• **SOURCE TEXT**:
:::

Socket and spawn()
Jonathan M Davis
newsgroup.d at jmdavisprog.com
Fri May 31 16:59:08 UTC 2024
On Friday, May 31, 2024 10:07:23 AM MDT Andy Valencia via Digitalmars-d-learn
wrote:
> I'm coding a server which takes TCP connections. I end up in the
> main thread with .accept() which hands me a Socket. I'd like to
> hand this off to a spawn()'ed thread to do the actual work.
>
> Aliases to mutable thread-local data not allowed.
>
> Is there some standard way to get something which _isn't_ in TLS?
> Or do I have to drop back to file descriptors and do my own
> socket handling?
>
> TIA,
> Andy
Strictly speaking, unless you're dealing with a module or static-level
variable, the object is not in TLS. It's treated as thread-local by the type
system, and the type system will assume that no other thread has access to
it, but you can freely cast it to shared or immutable and pass it across
threads. It's just that it's up to you to make sure that you don't have a
thread-local reference to shared data that isn't protected in a fashion that
accessing the thread-local references is guarantee to be thread-safe (e.g.
the appropriate mutex has been locked).
So, if you're just passing it to another thread, and that other thread is
all that uses the object, then you would temporarily cast it to shared or
immutable, give it to the other thread, and then that thread would cast it
back to thread-local to use it, and the original thread would have nothing
to do with it any longer.
On the other hand, if you're actively sharing an object across threads, then
you cast it to shared and give it to the other thread. But then you have to
use an appropriate thread-synchronization mechanism (likely a mutex in the
case of a socket) to ensure that accessing the object is thread-safe.

:::

• **ITEMS**:
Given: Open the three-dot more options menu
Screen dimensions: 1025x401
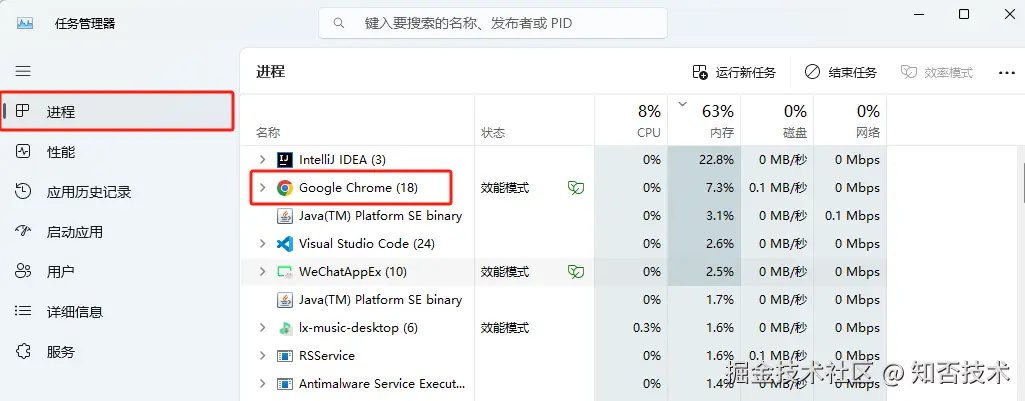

:::

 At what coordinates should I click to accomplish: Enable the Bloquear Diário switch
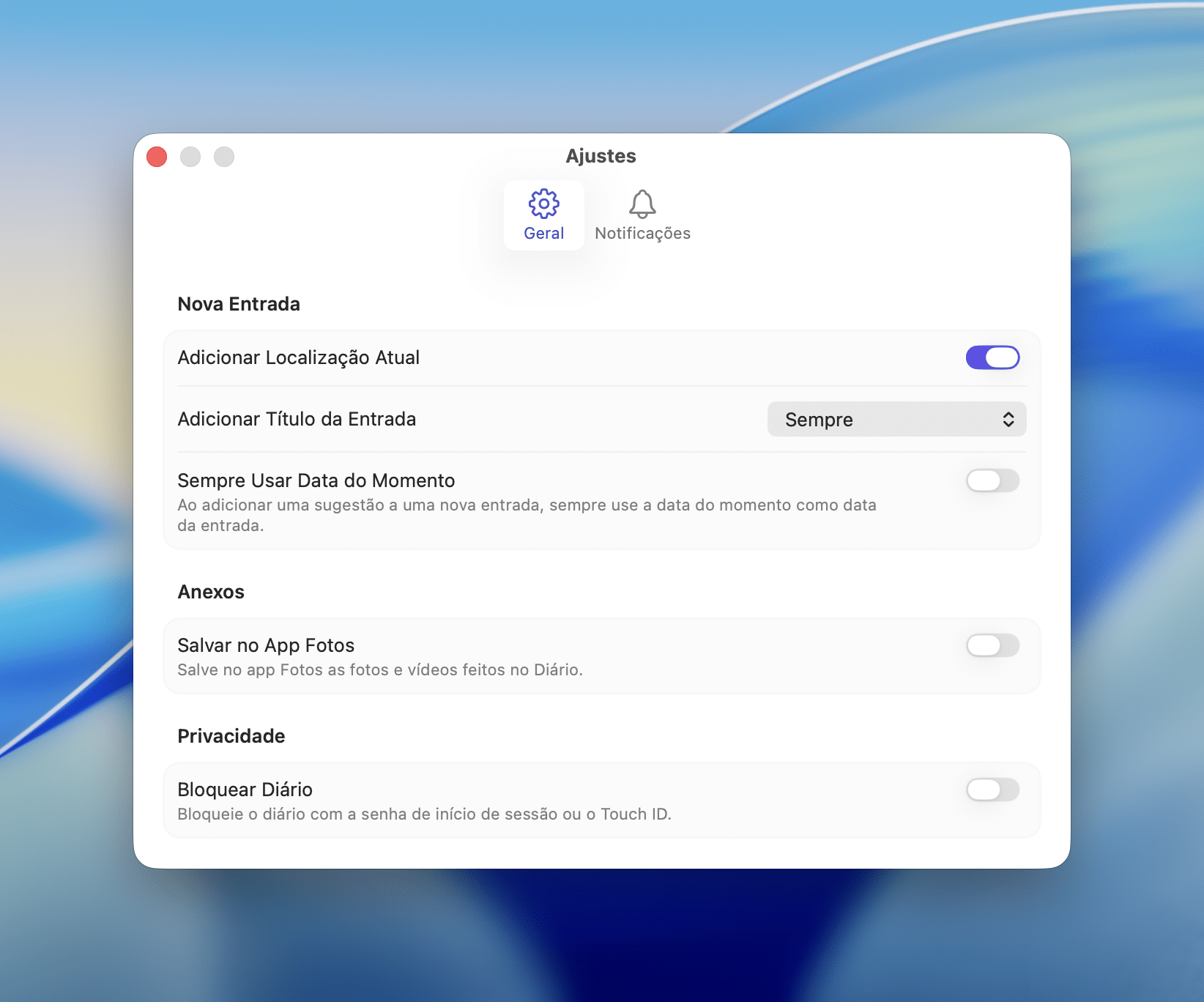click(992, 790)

:::

• **WRITTEN TASK A**: In the Socket and spawn() reply, what thread-synchronization mechanism is named as the likely choice for a socket?
• **WRITTEN TASK B**: Using the Socket and spawn() reply, explain why an object such as the accepted Socket can still be passed to another thread even though it is treated as thread-local.

• **WORKED SOLUTION A**: A mutex.

• **WORKED SOLUTION B**: Unless it is a module-level or static-level variable, the object is not actually in TLS. The type system only treats it as thread-local and assumes no other thread has access, so you can cast it to shared or immutable and pass it across threads.